寒い夜だったから、あんまんでも買おうかな、と思って。
帰宅時間とぶつかって客は多かった。まぁ駅前のコンビニだからいつものことだけど。
レジに並ぶ列の最後に立ったら、前に立っている人の背の高さが気になって、ふと見上げてみた。

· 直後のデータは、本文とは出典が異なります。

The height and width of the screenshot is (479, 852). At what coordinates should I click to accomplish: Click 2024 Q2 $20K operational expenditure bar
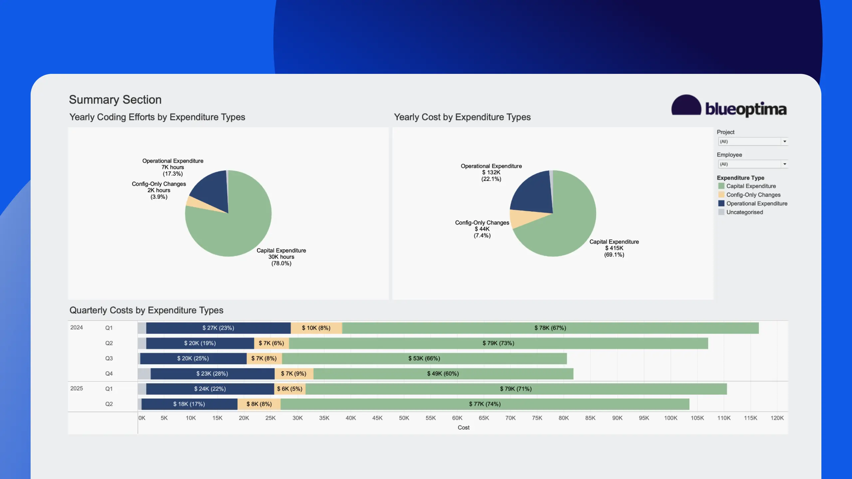tap(200, 343)
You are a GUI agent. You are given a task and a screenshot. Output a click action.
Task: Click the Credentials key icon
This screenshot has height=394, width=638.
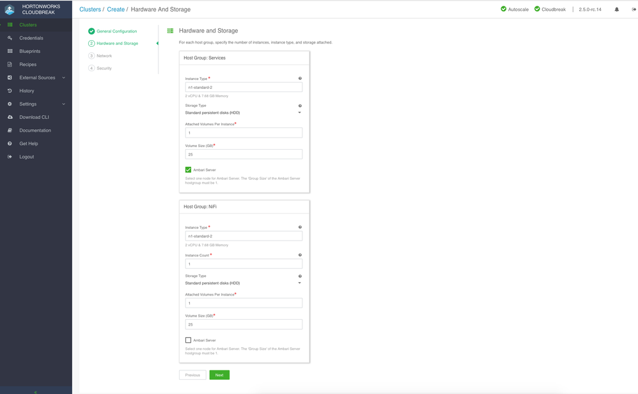coord(10,38)
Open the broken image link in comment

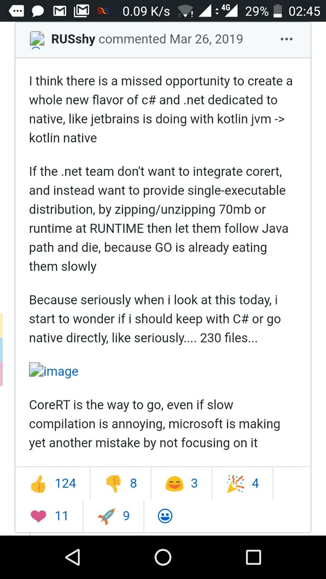tap(54, 371)

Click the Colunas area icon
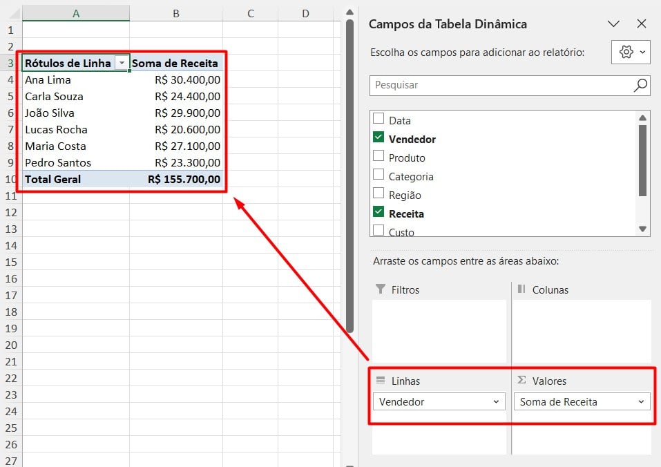tap(521, 289)
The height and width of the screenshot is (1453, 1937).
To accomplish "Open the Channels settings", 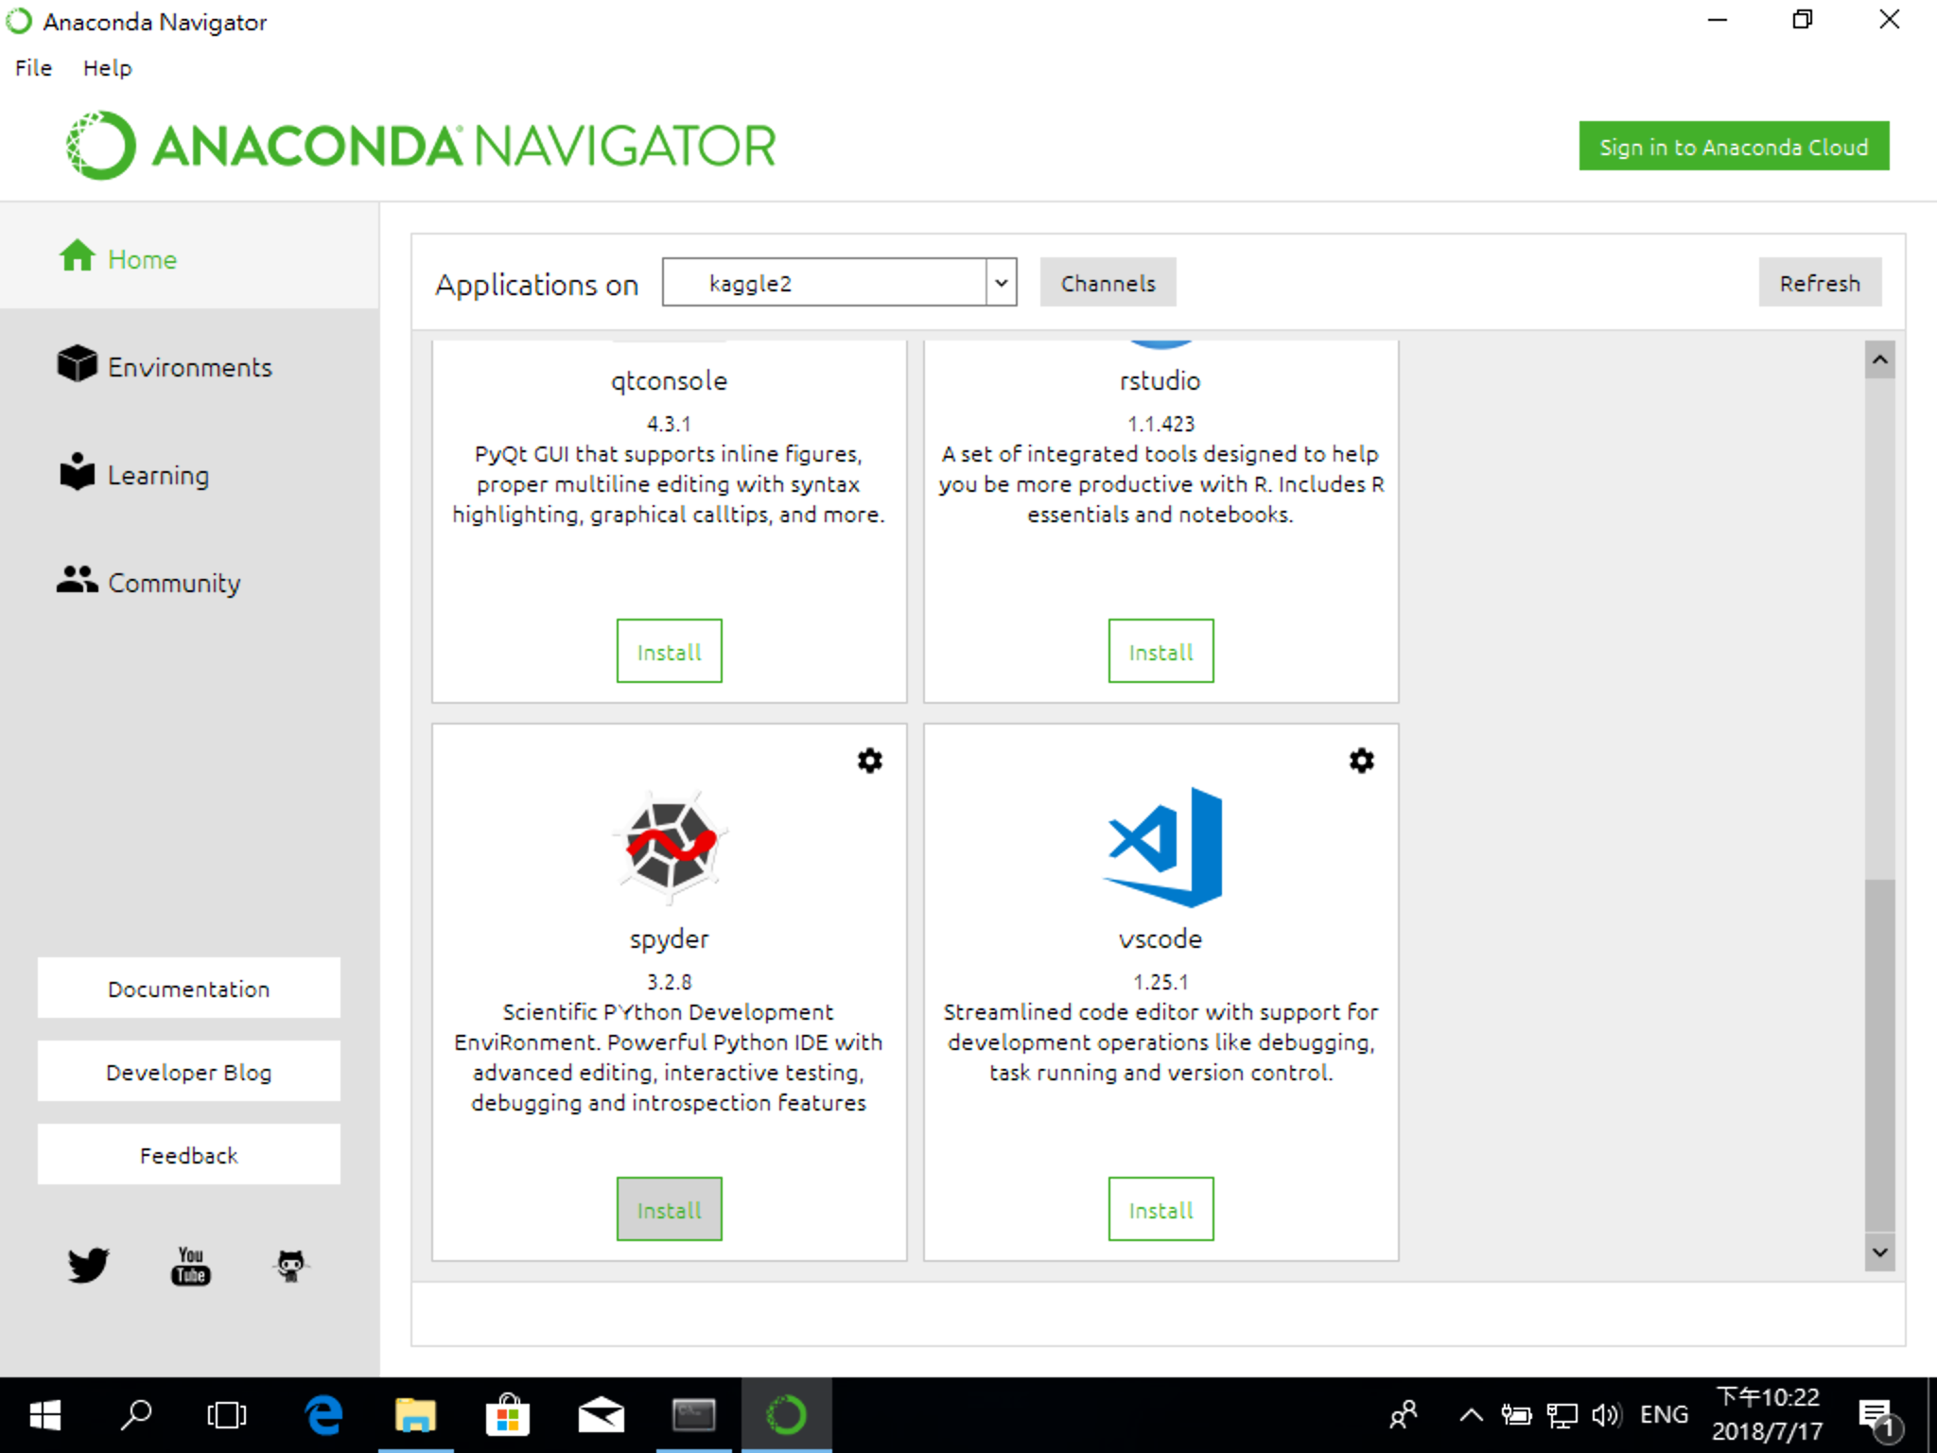I will pos(1108,283).
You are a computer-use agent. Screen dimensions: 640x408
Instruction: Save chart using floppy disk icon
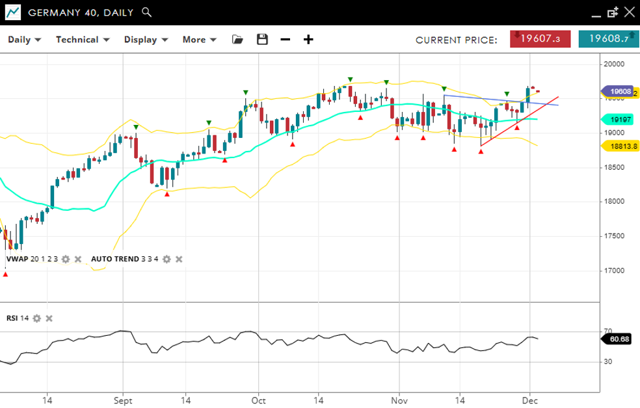(x=262, y=40)
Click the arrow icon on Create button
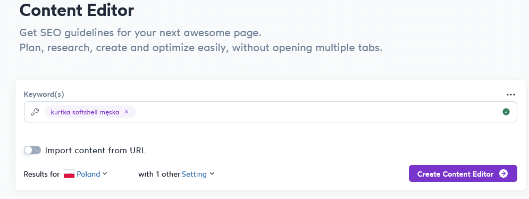 click(503, 173)
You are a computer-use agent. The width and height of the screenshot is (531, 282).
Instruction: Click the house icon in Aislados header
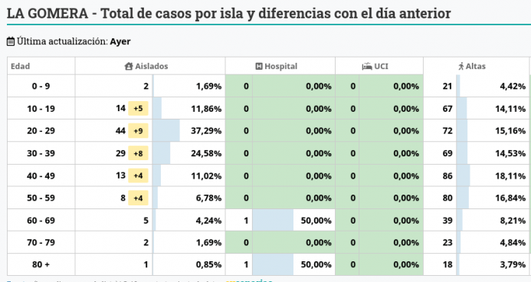[129, 66]
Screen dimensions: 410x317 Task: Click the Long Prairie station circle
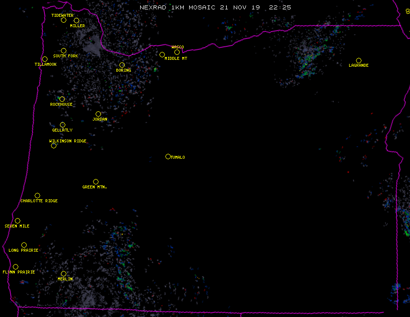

その人は男の人で、オレよりちょっと年上くらい。何が気になったのか一瞬後ろを向いて、その時に顔が見え、オレははっとした。
――すっげー……カッコいい……。
一瞬、芸能人かと思った。っていうかそうかも。
すらっとしててさらさらの黒髪で、顔のパーツが全部整ってる。視線を上から下へと移動させたら、脚も長いし。着てるもののセンスはちょっとアレだけど、革靴なんかピカピカだし。腕時計高そうだし。
――何コレ。神様って不平等。
男前で背も高いって、いるところにはいるもんだ。おまけに多分だけど、金持ちだ。きっと。
うっわ、なんか羨ましい。
「いらっしゃいませ」
「ピザまん一つ」
その人は順番が来ると、低くてやっぱりかっこいい声でピザまんを注文して、缶コーヒーをコトンとレジカウンターに置いた。
少し見えた横顔。
やっぱり、かっこよかった。
「ありがとうございましたー」
支払いを済ませ、その人は小さなレジ袋を手にした。
レジの女の子の愛想がやたら良かったのは気のせいじゃない。
「涼介、早くしろよ」
コンビニのドアが開いて、友人らしき人が手招きした。
「ああ、すまない。皆待ってるのか?」
涼介、と呼ばれたその人は、急ぎ足でコンビニを出た。
涼介っていうのか……名前までカッコいい。
涼介さんはコンビニの前に停まっていた白いスポーツカーに乗り込んだ。助手席じゃなく運転席。
特徴のあるエンジン音をさせて、そのクルマは走り去った。
――顔も名前もカッコよくて声も良くて金持ちっぽくてスポーツカーに乗ってるって。世の中どうなってんだか。
「……いらっしゃいませ」
さっきより明らかにテンションダウンしたレジの女の子が、順番が来たオレにマニュアルスマイルで対応する。
「えっと。ピザまんください。一つ」
路線変更。
いや、別に。
特に深い意味はないんだけど。
何となく、ピザまんにしたかった。
あのカッコいい人の真似を、したかった。